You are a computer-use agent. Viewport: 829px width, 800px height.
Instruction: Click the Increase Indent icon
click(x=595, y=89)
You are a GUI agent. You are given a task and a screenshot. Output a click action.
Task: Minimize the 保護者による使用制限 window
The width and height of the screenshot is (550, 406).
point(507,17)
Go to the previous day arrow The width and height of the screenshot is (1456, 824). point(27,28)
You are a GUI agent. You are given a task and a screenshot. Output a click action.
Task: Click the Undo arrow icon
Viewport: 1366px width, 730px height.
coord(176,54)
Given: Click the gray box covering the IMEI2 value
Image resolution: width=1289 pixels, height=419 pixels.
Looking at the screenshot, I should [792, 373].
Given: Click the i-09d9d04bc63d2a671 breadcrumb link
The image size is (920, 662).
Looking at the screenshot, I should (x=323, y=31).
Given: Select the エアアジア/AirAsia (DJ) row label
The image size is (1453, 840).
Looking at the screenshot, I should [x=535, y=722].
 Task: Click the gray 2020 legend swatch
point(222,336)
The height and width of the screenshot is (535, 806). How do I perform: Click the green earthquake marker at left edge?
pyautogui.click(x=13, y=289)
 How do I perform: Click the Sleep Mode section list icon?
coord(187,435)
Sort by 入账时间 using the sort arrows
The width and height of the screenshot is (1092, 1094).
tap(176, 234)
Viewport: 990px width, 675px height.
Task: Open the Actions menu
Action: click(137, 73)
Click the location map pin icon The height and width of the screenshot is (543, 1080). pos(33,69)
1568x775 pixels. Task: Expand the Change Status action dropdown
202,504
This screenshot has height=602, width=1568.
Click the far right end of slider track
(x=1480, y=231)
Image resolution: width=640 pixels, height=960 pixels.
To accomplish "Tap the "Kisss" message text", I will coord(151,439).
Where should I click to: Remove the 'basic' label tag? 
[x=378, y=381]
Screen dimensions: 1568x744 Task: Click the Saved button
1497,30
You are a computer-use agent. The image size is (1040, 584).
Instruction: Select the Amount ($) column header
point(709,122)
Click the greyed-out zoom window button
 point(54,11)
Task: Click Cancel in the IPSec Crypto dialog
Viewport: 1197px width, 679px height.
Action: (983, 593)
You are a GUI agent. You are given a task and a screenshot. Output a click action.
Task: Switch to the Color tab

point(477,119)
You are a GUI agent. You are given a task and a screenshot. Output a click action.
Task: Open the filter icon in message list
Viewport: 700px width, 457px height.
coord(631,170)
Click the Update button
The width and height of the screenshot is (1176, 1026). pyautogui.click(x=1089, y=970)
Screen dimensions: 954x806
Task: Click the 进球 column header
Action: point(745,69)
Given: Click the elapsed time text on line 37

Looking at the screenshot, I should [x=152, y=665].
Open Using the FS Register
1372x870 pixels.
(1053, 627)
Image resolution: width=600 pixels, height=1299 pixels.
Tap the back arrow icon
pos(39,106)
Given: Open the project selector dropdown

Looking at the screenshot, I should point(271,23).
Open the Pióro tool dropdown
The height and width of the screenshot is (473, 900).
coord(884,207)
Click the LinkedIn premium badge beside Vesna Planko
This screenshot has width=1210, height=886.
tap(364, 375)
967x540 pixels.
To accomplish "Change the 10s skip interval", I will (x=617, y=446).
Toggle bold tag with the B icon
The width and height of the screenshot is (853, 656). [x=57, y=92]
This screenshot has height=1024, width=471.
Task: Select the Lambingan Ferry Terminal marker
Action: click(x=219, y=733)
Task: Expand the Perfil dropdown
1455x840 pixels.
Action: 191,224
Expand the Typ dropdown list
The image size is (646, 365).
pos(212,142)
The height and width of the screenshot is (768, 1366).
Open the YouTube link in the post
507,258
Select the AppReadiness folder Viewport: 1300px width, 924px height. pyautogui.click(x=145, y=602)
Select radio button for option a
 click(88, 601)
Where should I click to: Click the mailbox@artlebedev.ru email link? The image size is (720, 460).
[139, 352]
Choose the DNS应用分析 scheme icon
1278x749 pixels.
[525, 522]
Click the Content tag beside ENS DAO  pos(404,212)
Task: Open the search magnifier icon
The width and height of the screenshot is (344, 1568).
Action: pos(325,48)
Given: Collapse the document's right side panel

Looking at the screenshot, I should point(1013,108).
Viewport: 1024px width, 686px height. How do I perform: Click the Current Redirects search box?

+ + + +

**TASK**
Reproduce exactly the lines from the beginning of the entries above up to and including the line that contains "Task: Click Cancel in the IPSec Crypto dialog".

**COMPLETED TASK**
You are a computer-use agent. Viewport: 829px width, 800px height.
Instruction: Click the Increase Indent icon
click(x=595, y=89)
You are a GUI agent. You are given a task and a screenshot. Output a click action.
Task: Minimize the 保護者による使用制限 window
The width and height of the screenshot is (550, 406).
point(507,17)
Go to the previous day arrow The width and height of the screenshot is (1456, 824). point(27,28)
You are a GUI agent. You are given a task and a screenshot. Output a click action.
Task: Click the Undo arrow icon
Viewport: 1366px width, 730px height.
coord(176,54)
Given: Click the gray box covering the IMEI2 value
Image resolution: width=1289 pixels, height=419 pixels.
Looking at the screenshot, I should [792, 373].
Given: Click the i-09d9d04bc63d2a671 breadcrumb link
The image size is (920, 662).
Looking at the screenshot, I should (x=323, y=31).
Given: Select the エアアジア/AirAsia (DJ) row label
The image size is (1453, 840).
Looking at the screenshot, I should [x=535, y=722].
 Task: Click the gray 2020 legend swatch
point(222,336)
The height and width of the screenshot is (535, 806). How do I perform: Click the green earthquake marker at left edge?
pyautogui.click(x=13, y=289)
 How do I perform: Click the Sleep Mode section list icon?
coord(187,435)
Sort by 入账时间 using the sort arrows
The width and height of the screenshot is (1092, 1094).
tap(176, 234)
Viewport: 990px width, 675px height.
Task: Open the Actions menu
Action: click(137, 73)
Click the location map pin icon The height and width of the screenshot is (543, 1080). pos(33,69)
1568x775 pixels. Task: Expand the Change Status action dropdown
202,504
This screenshot has height=602, width=1568.
Click the far right end of slider track
(x=1480, y=231)
Image resolution: width=640 pixels, height=960 pixels.
To accomplish "Tap the "Kisss" message text", I will coord(151,439).
Where should I click to: Remove the 'basic' label tag? 
[x=378, y=381]
Screen dimensions: 1568x744 Task: Click the Saved button
1497,30
You are a computer-use agent. The image size is (1040, 584).
Instruction: Select the Amount ($) column header
point(709,122)
Click the greyed-out zoom window button
 point(54,11)
Task: Click Cancel in the IPSec Crypto dialog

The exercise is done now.